### STATED GOAL
In the entries from the line with "художеств.О (904, 117)" to the line with "Map (158, 2444)", change every "Museum" to "Gallery" and write out only those lines, leaving everything else in them as it is.

--- start of EXTRACTED ENTRIES ---

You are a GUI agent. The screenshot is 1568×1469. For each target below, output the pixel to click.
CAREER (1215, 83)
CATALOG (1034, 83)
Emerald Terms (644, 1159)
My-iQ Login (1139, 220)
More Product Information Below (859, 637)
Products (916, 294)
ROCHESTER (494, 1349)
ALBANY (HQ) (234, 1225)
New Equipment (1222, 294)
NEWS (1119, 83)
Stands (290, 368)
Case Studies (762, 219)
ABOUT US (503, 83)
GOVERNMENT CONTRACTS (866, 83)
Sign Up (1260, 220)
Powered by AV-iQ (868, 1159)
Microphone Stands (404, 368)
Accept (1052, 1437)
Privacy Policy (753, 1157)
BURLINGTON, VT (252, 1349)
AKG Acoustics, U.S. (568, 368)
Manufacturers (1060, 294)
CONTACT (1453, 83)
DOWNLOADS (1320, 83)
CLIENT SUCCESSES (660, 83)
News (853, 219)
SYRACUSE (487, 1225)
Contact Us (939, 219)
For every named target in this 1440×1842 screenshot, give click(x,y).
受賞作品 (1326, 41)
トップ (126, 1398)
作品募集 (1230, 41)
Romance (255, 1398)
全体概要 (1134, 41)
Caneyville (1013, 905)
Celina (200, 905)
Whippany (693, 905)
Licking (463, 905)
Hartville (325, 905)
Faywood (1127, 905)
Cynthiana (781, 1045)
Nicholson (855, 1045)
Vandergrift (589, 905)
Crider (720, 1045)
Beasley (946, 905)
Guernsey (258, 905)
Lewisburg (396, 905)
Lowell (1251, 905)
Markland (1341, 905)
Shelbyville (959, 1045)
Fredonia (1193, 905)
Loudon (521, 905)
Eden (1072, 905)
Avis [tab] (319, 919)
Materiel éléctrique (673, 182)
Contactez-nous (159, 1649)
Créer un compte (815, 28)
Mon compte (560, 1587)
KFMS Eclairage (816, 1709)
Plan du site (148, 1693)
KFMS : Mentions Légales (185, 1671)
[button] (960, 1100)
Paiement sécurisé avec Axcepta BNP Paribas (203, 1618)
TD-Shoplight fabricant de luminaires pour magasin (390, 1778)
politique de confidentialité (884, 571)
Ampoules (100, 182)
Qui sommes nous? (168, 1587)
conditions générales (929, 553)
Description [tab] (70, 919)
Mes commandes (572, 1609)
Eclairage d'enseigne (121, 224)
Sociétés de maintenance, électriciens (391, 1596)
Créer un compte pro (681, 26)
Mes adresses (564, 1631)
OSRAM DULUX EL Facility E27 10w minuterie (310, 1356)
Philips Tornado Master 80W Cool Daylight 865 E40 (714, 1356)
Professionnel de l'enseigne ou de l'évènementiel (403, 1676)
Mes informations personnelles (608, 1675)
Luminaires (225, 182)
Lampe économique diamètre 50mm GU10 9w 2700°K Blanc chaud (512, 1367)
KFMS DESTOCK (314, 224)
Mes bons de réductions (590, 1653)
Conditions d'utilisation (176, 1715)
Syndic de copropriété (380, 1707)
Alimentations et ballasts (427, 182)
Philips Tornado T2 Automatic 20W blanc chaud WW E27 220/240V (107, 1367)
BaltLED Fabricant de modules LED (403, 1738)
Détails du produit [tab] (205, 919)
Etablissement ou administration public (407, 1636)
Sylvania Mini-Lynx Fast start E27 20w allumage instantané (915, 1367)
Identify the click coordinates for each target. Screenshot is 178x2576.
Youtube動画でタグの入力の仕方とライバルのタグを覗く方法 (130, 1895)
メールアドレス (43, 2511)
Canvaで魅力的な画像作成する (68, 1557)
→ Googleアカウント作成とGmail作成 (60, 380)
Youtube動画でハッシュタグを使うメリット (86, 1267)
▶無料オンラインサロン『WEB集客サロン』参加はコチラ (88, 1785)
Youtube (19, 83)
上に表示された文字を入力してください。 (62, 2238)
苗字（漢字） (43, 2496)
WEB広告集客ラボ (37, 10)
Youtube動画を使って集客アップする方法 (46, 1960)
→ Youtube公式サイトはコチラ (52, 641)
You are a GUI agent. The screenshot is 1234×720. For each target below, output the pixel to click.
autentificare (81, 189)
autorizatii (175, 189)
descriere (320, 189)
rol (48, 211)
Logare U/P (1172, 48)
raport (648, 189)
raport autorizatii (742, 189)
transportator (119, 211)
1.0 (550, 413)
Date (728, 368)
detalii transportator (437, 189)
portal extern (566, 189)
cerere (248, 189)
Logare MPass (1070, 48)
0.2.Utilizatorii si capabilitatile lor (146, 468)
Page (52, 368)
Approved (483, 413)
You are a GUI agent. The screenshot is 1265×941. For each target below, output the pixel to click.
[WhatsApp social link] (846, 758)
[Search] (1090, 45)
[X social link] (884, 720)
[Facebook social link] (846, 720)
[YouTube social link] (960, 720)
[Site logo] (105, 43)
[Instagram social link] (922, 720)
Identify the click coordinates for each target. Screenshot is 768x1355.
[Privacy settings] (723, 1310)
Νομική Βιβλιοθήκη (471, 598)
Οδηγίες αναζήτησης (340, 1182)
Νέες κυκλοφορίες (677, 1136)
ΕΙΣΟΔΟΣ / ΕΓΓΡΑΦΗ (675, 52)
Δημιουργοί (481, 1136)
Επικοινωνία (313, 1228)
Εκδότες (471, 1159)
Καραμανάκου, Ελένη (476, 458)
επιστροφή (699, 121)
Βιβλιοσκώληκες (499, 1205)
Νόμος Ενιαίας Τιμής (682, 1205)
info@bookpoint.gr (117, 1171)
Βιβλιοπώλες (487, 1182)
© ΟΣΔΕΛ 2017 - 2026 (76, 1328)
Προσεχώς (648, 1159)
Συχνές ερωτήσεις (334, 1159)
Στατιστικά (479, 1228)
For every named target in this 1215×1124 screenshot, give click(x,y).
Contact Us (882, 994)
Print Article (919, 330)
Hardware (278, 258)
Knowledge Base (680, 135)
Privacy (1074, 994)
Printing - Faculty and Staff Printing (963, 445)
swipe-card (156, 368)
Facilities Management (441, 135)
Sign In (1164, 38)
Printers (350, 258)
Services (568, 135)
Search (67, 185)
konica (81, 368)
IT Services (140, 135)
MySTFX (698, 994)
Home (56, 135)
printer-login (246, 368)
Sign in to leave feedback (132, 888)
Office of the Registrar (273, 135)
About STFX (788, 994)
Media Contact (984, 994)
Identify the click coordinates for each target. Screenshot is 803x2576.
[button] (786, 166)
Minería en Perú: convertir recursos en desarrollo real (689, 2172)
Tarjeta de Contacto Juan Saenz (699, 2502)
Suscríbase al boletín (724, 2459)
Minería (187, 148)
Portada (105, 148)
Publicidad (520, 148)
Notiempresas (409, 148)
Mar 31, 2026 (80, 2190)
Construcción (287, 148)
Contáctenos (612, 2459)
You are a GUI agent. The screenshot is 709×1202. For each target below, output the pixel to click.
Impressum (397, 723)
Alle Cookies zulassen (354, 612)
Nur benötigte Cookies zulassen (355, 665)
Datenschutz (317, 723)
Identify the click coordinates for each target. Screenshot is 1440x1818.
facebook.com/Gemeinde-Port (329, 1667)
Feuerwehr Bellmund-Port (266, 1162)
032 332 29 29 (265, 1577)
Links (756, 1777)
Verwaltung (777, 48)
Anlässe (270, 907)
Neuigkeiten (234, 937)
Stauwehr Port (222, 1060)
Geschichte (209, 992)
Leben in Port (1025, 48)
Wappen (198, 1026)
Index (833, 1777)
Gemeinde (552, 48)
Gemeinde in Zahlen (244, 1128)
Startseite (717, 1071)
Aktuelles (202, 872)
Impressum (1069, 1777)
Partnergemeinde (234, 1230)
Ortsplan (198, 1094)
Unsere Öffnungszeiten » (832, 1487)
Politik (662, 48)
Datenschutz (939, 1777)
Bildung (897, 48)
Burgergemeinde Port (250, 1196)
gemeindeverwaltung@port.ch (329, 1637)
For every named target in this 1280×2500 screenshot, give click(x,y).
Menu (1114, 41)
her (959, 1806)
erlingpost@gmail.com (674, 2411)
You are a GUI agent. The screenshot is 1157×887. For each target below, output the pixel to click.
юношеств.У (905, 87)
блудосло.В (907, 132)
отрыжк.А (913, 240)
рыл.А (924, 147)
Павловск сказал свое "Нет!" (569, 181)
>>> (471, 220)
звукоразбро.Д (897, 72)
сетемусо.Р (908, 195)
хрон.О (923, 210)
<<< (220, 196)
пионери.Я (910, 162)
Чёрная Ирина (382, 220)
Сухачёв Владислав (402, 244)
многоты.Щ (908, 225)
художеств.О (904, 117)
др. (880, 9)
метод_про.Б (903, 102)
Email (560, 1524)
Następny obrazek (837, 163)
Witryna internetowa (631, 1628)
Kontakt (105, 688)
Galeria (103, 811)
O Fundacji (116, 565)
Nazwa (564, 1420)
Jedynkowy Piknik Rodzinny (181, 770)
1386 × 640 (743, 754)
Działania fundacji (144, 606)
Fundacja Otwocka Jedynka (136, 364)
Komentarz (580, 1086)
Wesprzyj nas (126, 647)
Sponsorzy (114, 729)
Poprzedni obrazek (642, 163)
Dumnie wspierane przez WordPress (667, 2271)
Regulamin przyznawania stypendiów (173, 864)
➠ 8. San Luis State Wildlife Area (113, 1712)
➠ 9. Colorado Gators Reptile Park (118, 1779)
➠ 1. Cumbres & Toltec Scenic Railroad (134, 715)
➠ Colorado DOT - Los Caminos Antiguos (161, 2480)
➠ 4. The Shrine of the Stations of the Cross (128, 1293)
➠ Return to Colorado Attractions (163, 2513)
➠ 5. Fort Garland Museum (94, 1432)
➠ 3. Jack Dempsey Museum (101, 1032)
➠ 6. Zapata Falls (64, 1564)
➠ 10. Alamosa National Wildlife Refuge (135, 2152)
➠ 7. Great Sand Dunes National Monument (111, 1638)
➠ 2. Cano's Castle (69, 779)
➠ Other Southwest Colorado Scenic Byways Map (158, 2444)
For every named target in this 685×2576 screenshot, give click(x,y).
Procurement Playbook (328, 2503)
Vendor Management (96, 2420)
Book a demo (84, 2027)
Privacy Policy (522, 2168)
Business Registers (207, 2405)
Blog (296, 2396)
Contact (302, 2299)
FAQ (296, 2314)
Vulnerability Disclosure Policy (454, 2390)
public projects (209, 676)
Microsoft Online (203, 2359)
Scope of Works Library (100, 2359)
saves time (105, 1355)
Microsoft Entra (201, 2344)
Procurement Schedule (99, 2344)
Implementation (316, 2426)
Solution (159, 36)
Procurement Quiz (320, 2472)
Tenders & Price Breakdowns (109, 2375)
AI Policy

--- end of EXTRACTED ENTRIES ---

### OUTPUT OF THE EXERCISE
художеств.О (904, 117)
др. (880, 9)
метод_про.Б (903, 102)
Email (560, 1524)
Następny obrazek (837, 163)
Witryna internetowa (631, 1628)
Kontakt (105, 688)
Galeria (103, 811)
O Fundacji (116, 565)
Nazwa (564, 1420)
Jedynkowy Piknik Rodzinny (181, 770)
1386 × 640 (743, 754)
Działania fundacji (144, 606)
Fundacja Otwocka Jedynka (136, 364)
Komentarz (580, 1086)
Wesprzyj nas (126, 647)
Sponsorzy (114, 729)
Poprzedni obrazek (642, 163)
Dumnie wspierane przez WordPress (667, 2271)
Regulamin przyznawania stypendiów (173, 864)
➠ 8. San Luis State Wildlife Area (113, 1712)
➠ 9. Colorado Gators Reptile Park (118, 1779)
➠ 1. Cumbres & Toltec Scenic Railroad (134, 715)
➠ Colorado DOT - Los Caminos Antiguos (161, 2480)
➠ 4. The Shrine of the Stations of the Cross (128, 1293)
➠ Return to Colorado Attractions (163, 2513)
➠ 5. Fort Garland Gallery (94, 1432)
➠ 3. Jack Dempsey Gallery (101, 1032)
➠ 6. Zapata Falls (64, 1564)
➠ 10. Alamosa National Wildlife Refuge (135, 2152)
➠ 7. Great Sand Dunes National Monument (111, 1638)
➠ 2. Cano's Castle (69, 779)
➠ Other Southwest Colorado Scenic Byways Map (158, 2444)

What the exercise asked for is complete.